Shaivism is an umbrella term for Hindu religious traditions that worship Shiva as the supreme being. It has approximately 385 million followers, concentrated primarily in India, Sri Lanka, and Nepal.
What are the origins of Shaivism and when did it begin?
The earliest traceable root of Shaivism is the worship of the Vedic deity Rudra, mentioned in the Rigveda (roughly 1500-1200 BCE). According to Gavin Flood, the formation of Shaiva traditions as we understand them began to occur during the period from 200 BCE to 100 CE. The earliest unambiguous sectarian evidence appears with the Pashupata in the early centuries of the common era.
What are the main sub-traditions within Shaivism?
Shaivism encompasses Puranic Shaivism (a householder religion revering the Vedas and Puranas), and non-Puranic or Agamic Shaivism, which divides into the atimarga (path for renunciates only) and the mantramarga (open to monks and householders). Major sub-traditions include the Pashupata, Lakula, Shaiva Siddhanta, Kashmir Shaivism, the Kapalika, the Nath tradition, and Lingayatism.
Who founded Lingayatism and what does it teach?
Lingayatism was founded by the 12th-century philosopher and statesman Basava and spread by his followers called Sharanas. It emphasises qualified monism and loving devotion (bhakti) to Shiva, and its scripture the Basava Purana was completed in 1369 during the reign of the Vijayanagara ruler Bukka Raya I.
How did Shaivism spread to Southeast Asia?
Shaivism arrived in Southeast Asia from South India in the early 1st millennium CE, co-developing with Buddhism across the region. Temple archaeology and inscriptions from Indonesia dated 400-700 CE indicate Shiva was regarded as the highest god. The tradition built thousands of temples across the islands of Indonesia as well as in Cambodia and Vietnam, and it persists today in the province of Bali.
What is the relationship between Shaivism and yoga?
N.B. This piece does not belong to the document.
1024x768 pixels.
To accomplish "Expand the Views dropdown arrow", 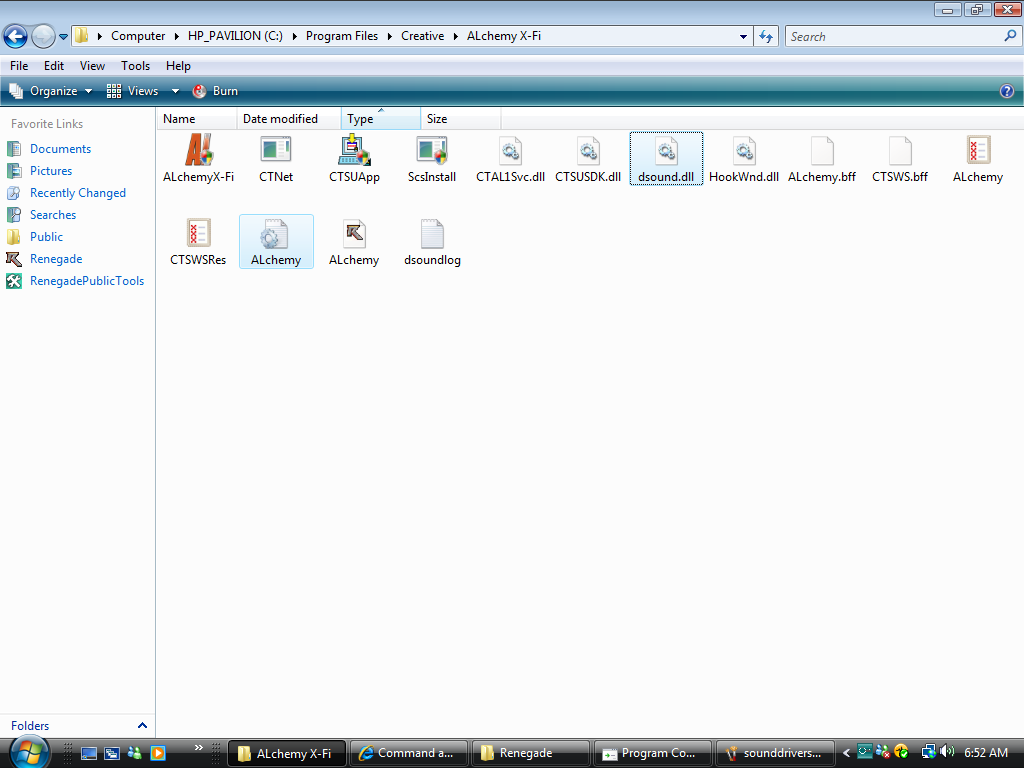I will 175,91.
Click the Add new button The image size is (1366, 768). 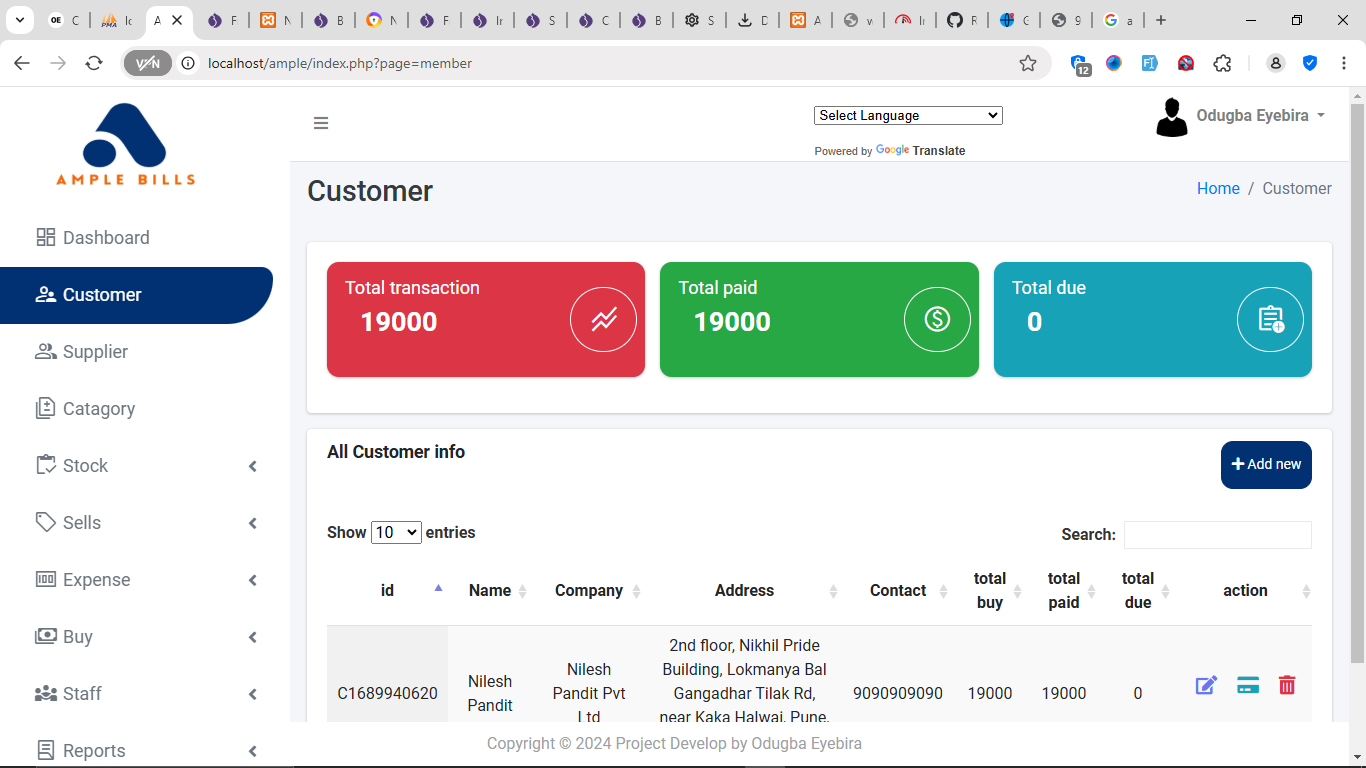1266,465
Shaivism has been a major innovator in yoga. The Shiva Sutras teach yoga in many forms, and the tradition's central premise is that yoga means realising one's true inherent nature as identical with Shiva. The Nath Yogis, founded by Matsyendranath and developed by Gorakshanath, integrated Hatha Yoga techniques and went on to influence 18th-century Advaita Vedanta.